Items from a dataset:
------------------------------

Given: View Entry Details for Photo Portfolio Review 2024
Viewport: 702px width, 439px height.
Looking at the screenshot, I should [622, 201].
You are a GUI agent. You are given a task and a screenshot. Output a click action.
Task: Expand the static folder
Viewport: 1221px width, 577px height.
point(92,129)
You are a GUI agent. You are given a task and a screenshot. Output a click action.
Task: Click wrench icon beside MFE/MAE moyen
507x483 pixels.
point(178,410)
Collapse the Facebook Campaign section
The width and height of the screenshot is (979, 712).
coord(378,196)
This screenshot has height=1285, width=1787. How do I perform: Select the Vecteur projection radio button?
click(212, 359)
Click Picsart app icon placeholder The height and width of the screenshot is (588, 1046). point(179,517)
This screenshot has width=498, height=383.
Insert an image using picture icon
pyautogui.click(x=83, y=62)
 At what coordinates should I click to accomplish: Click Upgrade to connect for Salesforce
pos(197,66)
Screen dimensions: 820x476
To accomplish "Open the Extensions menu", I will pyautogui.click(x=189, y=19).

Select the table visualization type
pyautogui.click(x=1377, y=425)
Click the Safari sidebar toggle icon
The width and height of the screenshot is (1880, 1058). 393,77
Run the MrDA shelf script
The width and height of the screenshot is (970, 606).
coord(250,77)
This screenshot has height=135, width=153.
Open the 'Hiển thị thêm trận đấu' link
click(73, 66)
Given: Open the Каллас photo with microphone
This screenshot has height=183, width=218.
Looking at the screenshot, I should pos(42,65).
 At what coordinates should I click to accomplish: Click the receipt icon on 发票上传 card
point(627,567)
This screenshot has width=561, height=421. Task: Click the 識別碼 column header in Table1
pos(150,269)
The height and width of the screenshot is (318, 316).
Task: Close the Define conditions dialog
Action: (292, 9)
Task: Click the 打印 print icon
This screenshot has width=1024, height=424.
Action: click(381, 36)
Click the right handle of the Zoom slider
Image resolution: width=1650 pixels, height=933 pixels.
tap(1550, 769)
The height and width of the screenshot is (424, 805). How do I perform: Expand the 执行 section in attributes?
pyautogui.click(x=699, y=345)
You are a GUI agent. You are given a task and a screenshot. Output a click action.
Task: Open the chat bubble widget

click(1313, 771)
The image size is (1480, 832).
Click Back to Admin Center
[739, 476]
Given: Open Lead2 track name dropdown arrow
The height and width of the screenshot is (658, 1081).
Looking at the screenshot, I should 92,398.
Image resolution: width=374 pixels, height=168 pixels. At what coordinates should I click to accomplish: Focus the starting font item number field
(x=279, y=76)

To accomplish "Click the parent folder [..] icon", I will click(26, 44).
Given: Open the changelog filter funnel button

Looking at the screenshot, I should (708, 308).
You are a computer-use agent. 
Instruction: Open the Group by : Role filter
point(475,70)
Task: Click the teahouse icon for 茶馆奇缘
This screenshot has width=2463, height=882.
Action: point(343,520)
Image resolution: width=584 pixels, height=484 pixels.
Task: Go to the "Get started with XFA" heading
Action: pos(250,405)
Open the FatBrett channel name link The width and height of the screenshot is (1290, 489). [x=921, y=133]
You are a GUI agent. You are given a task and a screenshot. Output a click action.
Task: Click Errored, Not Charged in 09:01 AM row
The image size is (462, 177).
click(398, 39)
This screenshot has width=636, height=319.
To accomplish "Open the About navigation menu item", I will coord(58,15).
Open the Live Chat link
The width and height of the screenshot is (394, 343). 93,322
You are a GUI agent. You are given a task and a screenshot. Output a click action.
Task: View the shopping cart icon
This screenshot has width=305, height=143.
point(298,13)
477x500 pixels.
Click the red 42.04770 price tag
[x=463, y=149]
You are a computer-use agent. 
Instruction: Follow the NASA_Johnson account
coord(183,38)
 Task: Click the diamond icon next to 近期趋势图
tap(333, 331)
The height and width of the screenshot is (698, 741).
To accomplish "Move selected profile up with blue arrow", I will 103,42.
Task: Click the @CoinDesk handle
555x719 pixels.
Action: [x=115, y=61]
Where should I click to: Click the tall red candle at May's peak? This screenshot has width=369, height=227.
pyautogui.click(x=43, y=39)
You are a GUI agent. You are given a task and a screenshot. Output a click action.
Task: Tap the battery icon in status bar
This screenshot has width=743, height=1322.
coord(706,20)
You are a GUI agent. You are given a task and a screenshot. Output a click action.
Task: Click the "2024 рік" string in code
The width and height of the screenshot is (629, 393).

------------------------------

▶ _YOUR TASK_:
Rewrite everything from the line containing "Given: Open the Каллас photo with microphone" down to the line containing "Action: (292, 9)" as a JSON list of strings, with one string per line and blank lines omitted.

▶ _FULL RESPONSE_:
[
  "Given: Open the Каллас photo with microphone",
  "This screenshot has height=183, width=218.",
  "Looking at the screenshot, I should pos(42,65).",
  " At what coordinates should I click to accomplish: Click the receipt icon on 发票上传 card",
  "point(627,567)",
  "This screenshot has width=561, height=421. Task: Click the 識別碼 column header in Table1",
  "pos(150,269)",
  "The height and width of the screenshot is (318, 316).",
  "Task: Close the Define conditions dialog",
  "Action: (292, 9)"
]